Renumbering is disruptive, costly and in many cases completely
impractical.  A core-edge separation scheme such as Ivip does
involve extra bits of equipment and a mapping system.  It doesn't
necessarily involve encapsulation overhead and the PMTUD problems
this brings.  My page:

  http://www.firstpr.com.au/ip/ivip/

lists two approaches to forwarding, without any overhead or PMTUD
problems, for IPv4 and IPv6 - but these require upgrades to DFZ and
many other routers.  Maybe that won't be so hard in the time we have
available - and would be easier than creating more complex ITRs and
ETRs for encapsulation.

My approach is to upgrade the routing system (broadly defined) to do
what it currently does - give hosts and end-user networks stable IP
addresses - but to be able to do so scalably for 10^10 or whatever
separate end-user networks having portable, multihomable "Scalable
PI" address space.

Your approach is a retreat from the original division of labour in
the Net, on the basis that we can't possibly expect the "routing
system" to do this - therefore all hosts must change.  Host
operating systems and applications must change so they can cope with
 having a changed IP address at any time, or at least with
multihoming having two or more addresses, with no guarantee that all
 of them will be reachable.   This does involve application changes,
since with the approach you suggest, there can't be reliable
referrals via a single IP address, which is the current arrangement.
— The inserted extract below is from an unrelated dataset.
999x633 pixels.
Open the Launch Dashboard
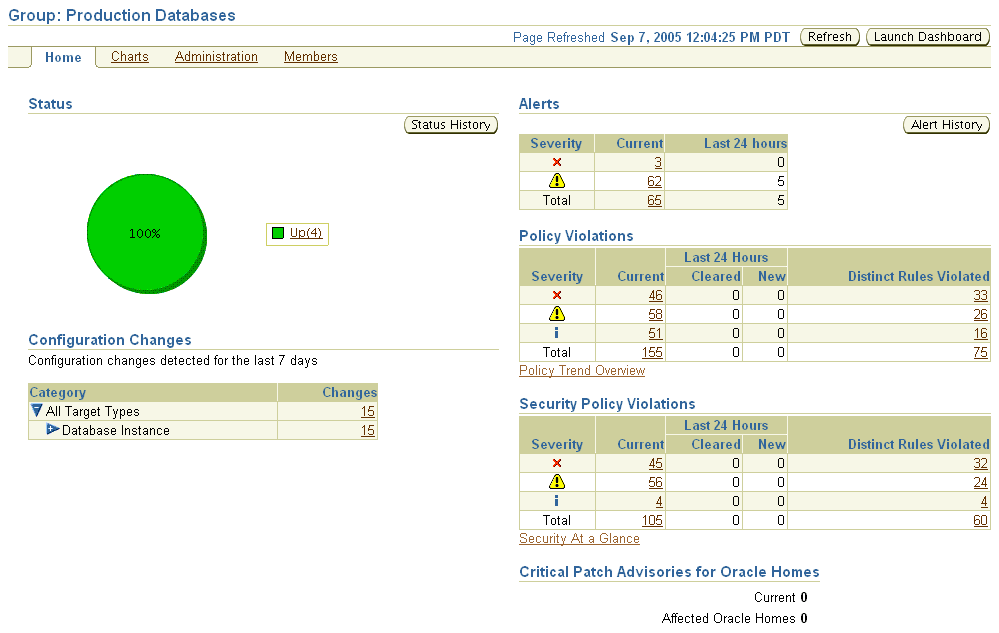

>> Since reachability testing is built into the SHIM6 functionality of
>> each host, how are end-user network administrators going to be happy
>> with this, since they are likely to have a variety of desires about
>> what constitutes an "outage", what should cause packets to flow one
>> way or another etc.?
> 
> Sorry, that doesn't make any sense to me.
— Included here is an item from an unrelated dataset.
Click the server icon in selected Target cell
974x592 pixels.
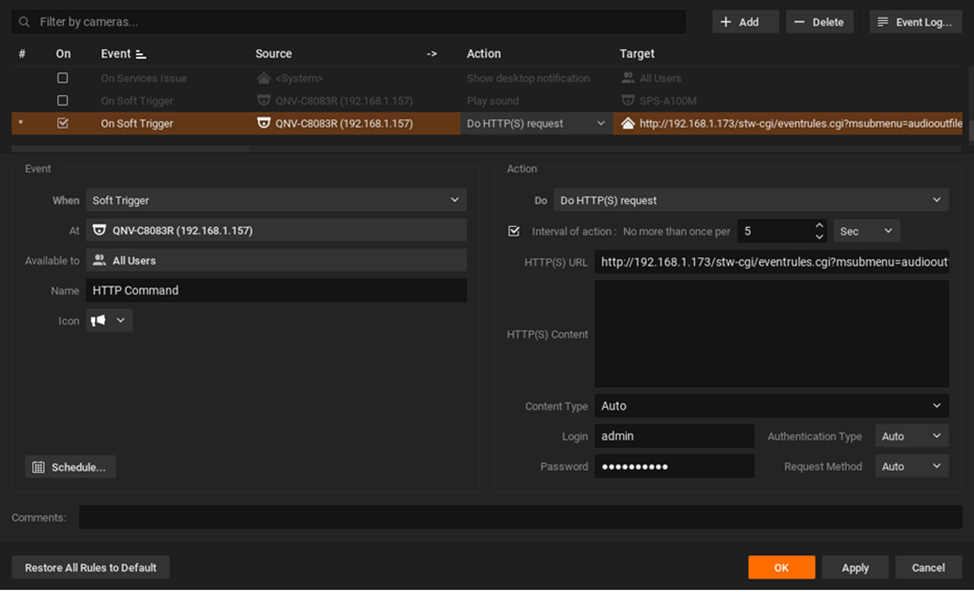(628, 124)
A multihomed network may have ISP A which is cheap, fast and
generally reliable as its preferred link to the Net.  It may have a
slow, costly, ISP as a backup link.  With SHIM6 the reachability
testing and multihoming service restoration decision making is done
by each correspondent host, in a way which is codified into the
SHIM6 standards.  With LISP, APT, TRRP and Six/One Router, these
things are built into the ITR (or its Six/One Router equivalent -
the translation router).  The mapping system gives the end-user
network some prioritisation of whether to use ISP A's ETR or ISP B's
ETR, but it doesn't give any sophisticated control over how these
ITRs probe for connectivity, or how quickly they make a decision to
use ISP B's ETR.  Nor is there a way the end-user network can
specify how quickly to go back to using ISP A's ETR, and the probing
and decision making criteria for doing that.

With SHIM6 and the non-Ivip core-edge separation schemes, the
processes of multihoming reachability testing and service
restoration decision making are monolithically integrated into these
schemes.  With Ivip, these are completely outside the Ivip system -
a modular approach more in keeping with good engineering practice.

With Ivip, the remote hosts and the ITRs are not at all involved in
probing reachability, or making any decisions about multihoming
service restoration.  That is done by the end-user, or more likely
by some company they hire to probe their network and send mapping
changes in the event of an outage.  With Ivip, the probing and
decision making arrangements are not at all part of the Ivip system
and so can be customised without limit to the desires of each
end-user network.  The end-user network administrator could choose
the frequency of probe packets, the number of vantage points in the
Net from where these probes were sent etc.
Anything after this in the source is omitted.